The Wounded Kings
In the Chapel of the Black Hand
posted on 10/2011 By:
It’s no secret that Doom Metal and its bastard children Stoner and Sludge have had a great upsurge in popularity, progression and production lately. What ten years ago was usually filled with Peaceville Three clones and weepy, melodramatic Goth-isms has risen to front and center of the modern metal scene. It’s certainly divided metal fans, that’s for sure. There are those that were never into it when it wasn’t this popular and still can’t listen to Saint Vitus without asking you to put on some Slayer. Then there are those who can listen to Sunn droning on for five hours in a row without even a bong rip.
At this point, I feel as if this band needs little introduction. If their debut In the Embrace of the Narrow House didn’t catch you, then it’s very likely that last year’s excellent The Shadow Over Atlantis did. If Embrace drew favorable comparisons to fellow UK riff lords Electric Wizard, then Shadow cemented them as a veritable Doom (with a capital D) powerhouse in their own right. There have been quite a bit of changes within the band’s camp over the last year, the most noticeable of which has to be that the King has taken a Queen.

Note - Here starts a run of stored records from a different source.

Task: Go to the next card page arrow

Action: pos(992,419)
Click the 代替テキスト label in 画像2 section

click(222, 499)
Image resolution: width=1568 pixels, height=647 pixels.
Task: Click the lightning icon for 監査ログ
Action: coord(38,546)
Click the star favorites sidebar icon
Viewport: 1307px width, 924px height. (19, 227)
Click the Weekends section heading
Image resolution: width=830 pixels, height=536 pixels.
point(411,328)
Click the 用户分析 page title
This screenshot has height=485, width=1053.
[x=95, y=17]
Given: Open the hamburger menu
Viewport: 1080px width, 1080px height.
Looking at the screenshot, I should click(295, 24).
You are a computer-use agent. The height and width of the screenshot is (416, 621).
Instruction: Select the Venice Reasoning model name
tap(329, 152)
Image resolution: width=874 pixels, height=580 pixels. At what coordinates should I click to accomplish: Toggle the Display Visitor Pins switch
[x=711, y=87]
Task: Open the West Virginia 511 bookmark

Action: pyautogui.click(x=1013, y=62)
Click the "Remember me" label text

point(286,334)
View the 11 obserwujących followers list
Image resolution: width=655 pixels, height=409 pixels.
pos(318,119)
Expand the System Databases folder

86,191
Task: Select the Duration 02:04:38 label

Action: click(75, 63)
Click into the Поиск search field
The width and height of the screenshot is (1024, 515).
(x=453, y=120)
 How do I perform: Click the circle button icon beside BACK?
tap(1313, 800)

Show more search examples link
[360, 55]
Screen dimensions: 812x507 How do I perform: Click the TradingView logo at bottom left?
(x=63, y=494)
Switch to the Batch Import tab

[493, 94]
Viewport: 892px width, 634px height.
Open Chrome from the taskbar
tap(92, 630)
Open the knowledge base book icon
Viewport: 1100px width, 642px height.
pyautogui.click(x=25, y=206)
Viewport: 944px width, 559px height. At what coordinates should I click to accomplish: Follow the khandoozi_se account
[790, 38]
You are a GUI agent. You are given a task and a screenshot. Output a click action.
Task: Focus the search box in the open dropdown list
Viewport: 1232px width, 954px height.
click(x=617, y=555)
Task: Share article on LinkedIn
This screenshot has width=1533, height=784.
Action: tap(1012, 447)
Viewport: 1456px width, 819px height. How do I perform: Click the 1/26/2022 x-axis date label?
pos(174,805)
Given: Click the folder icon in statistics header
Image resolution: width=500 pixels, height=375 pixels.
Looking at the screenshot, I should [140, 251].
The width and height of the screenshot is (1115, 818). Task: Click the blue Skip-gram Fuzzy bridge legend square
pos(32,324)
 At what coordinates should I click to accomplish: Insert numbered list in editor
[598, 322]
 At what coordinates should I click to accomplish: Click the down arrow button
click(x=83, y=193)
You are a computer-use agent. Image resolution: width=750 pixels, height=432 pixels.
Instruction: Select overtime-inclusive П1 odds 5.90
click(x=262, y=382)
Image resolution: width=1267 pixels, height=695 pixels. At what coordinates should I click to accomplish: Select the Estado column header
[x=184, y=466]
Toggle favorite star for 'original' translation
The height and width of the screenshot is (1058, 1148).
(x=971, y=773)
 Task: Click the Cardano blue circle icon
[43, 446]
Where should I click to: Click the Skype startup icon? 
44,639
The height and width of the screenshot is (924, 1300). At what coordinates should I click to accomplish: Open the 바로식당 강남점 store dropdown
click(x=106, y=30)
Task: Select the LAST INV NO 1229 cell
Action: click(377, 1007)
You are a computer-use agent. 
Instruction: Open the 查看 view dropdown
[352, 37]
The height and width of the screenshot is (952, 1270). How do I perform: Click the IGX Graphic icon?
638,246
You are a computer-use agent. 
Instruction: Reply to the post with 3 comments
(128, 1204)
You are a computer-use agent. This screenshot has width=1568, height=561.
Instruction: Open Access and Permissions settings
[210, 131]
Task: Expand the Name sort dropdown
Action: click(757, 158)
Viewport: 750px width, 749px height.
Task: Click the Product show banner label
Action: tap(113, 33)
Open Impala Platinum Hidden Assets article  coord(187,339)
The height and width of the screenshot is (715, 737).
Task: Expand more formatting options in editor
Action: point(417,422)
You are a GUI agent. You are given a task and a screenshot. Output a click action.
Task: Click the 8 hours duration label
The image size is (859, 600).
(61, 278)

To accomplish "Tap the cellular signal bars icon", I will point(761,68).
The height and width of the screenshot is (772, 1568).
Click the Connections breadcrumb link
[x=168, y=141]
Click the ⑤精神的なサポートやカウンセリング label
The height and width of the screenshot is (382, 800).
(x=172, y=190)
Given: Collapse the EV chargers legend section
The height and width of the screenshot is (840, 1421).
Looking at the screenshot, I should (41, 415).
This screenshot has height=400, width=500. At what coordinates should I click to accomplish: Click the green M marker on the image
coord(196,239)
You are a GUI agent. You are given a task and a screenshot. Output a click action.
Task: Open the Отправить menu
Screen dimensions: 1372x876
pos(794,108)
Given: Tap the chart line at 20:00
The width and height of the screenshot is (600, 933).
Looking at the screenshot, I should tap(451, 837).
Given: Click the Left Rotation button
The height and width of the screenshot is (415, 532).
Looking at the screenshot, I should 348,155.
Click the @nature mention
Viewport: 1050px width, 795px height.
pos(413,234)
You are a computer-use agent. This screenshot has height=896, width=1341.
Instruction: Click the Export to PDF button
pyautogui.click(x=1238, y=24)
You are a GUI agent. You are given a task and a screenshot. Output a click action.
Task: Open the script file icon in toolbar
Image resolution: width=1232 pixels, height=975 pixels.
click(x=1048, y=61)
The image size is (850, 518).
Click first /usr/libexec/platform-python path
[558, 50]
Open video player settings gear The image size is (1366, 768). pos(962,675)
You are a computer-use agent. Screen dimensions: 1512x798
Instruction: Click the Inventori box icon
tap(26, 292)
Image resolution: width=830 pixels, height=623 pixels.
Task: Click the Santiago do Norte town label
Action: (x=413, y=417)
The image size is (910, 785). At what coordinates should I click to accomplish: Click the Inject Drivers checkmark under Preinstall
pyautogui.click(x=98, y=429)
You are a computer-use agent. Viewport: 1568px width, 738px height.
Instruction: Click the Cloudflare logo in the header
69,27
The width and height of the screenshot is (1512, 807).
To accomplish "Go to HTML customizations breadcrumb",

Their new vocalist Sharie Neyland sounds like a sultry (oc)cult priestess. The kind of evil babe from Robert E. Howard stories that you'd expect to be wandering around in a neck-tied cloak, some symbolic jewelry, knee-high boots and little else. You know, the sort that you know is going to drain your blood into a bone chalice for whatever dark deity she serves, but you can't help but wish she'd drain you of something else first. In the past I’ve been a bit leery about female vocalists in metal. It’s to be expected, with what seems like more than half being posturing prima donnas or gothic wannabe starlets using sex appeal to turn a profit instead of talent or vision in a still male-dominated and sexually frustrated scene. Thank the dark lord for women like Sharie and Vanessa Nocera of Wooden Stake, among others. These ladies are bringing doom, gloom, evil and most importantly a feeling of authenticity to their metal without feeling the need to take the stage wearing a PVC bustier.
But what about the actual music, you ask? What we have here is a four-song, forty-and-change-minute-long album. Three of these tunes are over the ten-minute mark, and one is a shorter instrumental. Be warned, friends, the riffs pound and burn like the fists of an angry fire god while the rhythm section -- a pointless distinction in a doom band really -- lends a kind of tribal ritualistic atmosphere. Leads tend towards a smoky, bluesy flavor that’s all too fitting. The production is warm and fuzzy, but has excellent clarity. Little will escape your notice via audio weed-smoke and fuzz-box worship.
This album is best taken in as a whole, from the organ intro and calling upon of Dionysus -- the Roman god of getting drunk on the blood of grapes, ritually going insane and having spiritual episodes of altered consciousness -- to the final life sacrifice at the end of this dark road. It also serves to further cement The Wounded Kings as not only purveyors of fine Doom, but as one of the front-runners of the whole genre. Overall, this record is an epic triumph for these gents and lady, and stands as proof positive that previous adoration of this band is completely warranted. Do yourself a favor if you’re a fan of any kind of occult-themed heavy rock, especially if you like to get your doom on, and surrender yourself to In the Chapel of the Black Hand – you won’t be disappointed.